Guatemalan officials weighed what to do with the site of a massive, acres-wide mudslide that might still hold hundreds of bodies and a surrounding area of largely untouched homes that has been declared uninhabitable. Simply too vast to excavate fully, there may come a point — as in the past — where officials simply end digging efforts at the site and declare the area where the unrecovered bodies lie a de-facto graveyard, their buried houses becoming their final tombs.
They told us they have to get organized, they have to buy land. Also that they’re getting money together to buy us homes, but nothing concrete.
Clara Elena Solorzano, 40, who had lived in the neighborhood for 17 years in a house built by her husband.

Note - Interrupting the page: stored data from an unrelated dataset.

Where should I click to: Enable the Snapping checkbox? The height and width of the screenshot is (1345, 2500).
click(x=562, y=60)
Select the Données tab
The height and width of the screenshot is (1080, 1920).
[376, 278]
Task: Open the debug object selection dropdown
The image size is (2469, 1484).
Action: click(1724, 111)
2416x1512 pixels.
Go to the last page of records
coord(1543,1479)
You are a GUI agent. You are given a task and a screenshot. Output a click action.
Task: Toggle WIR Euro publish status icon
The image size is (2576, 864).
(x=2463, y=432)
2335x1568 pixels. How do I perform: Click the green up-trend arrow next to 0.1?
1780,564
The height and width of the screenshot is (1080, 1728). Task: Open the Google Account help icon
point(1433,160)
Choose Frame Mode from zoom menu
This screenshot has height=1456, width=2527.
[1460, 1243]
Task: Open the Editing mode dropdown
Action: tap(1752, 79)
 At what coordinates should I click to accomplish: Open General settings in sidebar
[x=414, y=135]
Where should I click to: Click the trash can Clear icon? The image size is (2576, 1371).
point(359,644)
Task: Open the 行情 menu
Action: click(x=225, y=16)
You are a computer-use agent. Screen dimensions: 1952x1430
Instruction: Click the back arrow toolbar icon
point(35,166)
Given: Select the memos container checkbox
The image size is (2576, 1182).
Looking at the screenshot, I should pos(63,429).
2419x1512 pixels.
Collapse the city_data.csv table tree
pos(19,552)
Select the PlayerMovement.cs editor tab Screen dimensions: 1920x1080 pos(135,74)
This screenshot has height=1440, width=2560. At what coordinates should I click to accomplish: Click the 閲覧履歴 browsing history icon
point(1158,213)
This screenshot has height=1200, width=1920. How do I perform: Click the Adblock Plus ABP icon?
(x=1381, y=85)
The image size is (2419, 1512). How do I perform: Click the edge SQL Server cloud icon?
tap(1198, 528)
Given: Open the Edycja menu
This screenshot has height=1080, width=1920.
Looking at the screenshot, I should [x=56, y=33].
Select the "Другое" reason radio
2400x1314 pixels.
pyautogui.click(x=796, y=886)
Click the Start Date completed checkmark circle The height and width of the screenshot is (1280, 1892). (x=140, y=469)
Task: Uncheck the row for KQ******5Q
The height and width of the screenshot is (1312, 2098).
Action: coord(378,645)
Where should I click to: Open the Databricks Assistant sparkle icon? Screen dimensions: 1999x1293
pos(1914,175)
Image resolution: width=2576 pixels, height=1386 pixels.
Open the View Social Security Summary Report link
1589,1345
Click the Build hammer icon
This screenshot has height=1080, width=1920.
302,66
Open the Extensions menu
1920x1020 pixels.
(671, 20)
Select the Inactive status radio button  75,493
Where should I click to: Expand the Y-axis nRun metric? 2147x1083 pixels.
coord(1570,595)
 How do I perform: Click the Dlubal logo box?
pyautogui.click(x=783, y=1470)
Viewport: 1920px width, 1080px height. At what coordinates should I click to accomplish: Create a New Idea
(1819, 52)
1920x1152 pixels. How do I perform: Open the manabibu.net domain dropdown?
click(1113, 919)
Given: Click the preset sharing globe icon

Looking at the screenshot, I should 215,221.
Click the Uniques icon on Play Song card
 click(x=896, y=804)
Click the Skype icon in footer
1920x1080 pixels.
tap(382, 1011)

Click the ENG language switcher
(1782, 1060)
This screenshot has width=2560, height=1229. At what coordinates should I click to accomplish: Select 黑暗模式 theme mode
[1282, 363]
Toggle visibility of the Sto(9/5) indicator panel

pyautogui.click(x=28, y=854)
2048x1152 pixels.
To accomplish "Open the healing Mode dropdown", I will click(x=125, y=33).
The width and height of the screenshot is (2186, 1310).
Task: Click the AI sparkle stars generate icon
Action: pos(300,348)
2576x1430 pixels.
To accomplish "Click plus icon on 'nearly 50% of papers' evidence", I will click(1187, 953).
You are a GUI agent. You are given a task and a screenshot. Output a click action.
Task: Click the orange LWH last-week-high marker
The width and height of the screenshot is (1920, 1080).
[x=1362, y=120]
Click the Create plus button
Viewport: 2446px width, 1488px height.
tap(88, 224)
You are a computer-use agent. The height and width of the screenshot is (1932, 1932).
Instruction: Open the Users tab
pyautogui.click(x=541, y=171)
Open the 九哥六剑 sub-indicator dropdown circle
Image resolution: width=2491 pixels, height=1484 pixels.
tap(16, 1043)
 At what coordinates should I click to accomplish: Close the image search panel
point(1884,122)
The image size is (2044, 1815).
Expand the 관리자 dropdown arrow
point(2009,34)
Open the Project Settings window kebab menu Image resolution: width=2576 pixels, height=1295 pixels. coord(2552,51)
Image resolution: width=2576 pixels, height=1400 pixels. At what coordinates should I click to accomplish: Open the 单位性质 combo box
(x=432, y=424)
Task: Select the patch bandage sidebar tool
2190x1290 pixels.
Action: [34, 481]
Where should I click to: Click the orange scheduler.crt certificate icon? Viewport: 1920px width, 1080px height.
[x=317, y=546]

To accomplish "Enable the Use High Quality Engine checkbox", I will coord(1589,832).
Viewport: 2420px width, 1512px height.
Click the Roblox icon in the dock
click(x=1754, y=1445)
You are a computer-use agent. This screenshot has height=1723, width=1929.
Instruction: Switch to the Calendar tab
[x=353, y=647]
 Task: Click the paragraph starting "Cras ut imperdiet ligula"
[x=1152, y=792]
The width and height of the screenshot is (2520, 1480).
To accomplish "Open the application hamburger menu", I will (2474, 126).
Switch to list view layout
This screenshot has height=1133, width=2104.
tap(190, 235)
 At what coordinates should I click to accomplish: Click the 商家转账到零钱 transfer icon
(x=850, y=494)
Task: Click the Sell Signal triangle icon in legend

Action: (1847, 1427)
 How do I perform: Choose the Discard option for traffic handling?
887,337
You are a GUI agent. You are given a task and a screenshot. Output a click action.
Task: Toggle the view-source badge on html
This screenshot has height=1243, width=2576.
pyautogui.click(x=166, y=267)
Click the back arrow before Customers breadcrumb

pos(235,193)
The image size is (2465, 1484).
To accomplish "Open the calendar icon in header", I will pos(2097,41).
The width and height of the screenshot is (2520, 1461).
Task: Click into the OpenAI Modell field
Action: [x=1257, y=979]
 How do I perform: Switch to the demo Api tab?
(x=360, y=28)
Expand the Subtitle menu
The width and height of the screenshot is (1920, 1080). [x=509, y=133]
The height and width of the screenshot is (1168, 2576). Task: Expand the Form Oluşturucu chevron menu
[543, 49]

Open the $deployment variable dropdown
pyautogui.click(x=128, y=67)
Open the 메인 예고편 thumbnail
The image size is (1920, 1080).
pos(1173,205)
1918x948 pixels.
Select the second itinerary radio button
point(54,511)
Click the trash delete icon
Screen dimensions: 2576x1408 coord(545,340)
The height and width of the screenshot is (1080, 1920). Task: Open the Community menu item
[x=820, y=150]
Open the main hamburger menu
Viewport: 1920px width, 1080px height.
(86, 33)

Officials are also considering what to do with residents of the Cambray community on the outskirts of Guatemala City whose houses escaped Thursday’s massive landslide but whose neighborhood has now been declared uninhabitable by Guatemala’s National Disaster Reduction Commission, known as the Conred. As the death toll rose to 152 late Monday, questions mounted about why people were allowed to build homes at the base of a dangerous hillside next to a small river. Conred said it had warned of the risk Cambray faced since last year and had recommended that residents be relocated.
If we had been warned of the danger we were running we never would have bought. We practically bought our own tomb.
Sonia Hernandez, who had 10 family members displaced by the landslide.